## begin Source data

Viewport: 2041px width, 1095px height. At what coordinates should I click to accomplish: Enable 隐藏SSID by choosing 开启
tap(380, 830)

## end Source data
## begin Source data

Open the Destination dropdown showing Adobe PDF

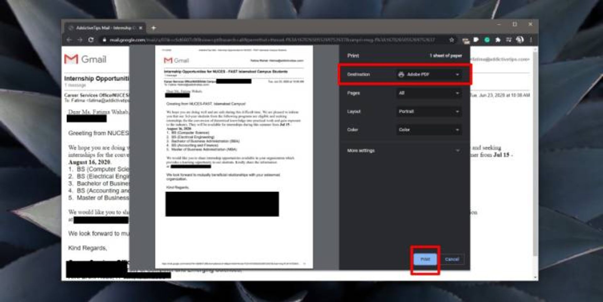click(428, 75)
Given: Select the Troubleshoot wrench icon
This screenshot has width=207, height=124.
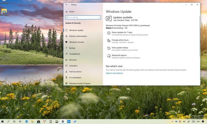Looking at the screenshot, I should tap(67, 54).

## end Source data
## begin Source data

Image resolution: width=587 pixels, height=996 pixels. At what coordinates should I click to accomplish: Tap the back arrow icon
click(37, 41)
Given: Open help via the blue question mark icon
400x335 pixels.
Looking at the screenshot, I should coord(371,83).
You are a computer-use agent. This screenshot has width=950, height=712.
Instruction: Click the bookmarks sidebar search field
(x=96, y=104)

## end Source data

### Your objective
Copy out the part of the entries that opens with the line containing "Given: Open help" and closes with the line containing "(x=96, y=104)", reproducing each line exactly.

### Solution for this task
Given: Open help via the blue question mark icon
400x335 pixels.
Looking at the screenshot, I should coord(371,83).
You are a computer-use agent. This screenshot has width=950, height=712.
Instruction: Click the bookmarks sidebar search field
(x=96, y=104)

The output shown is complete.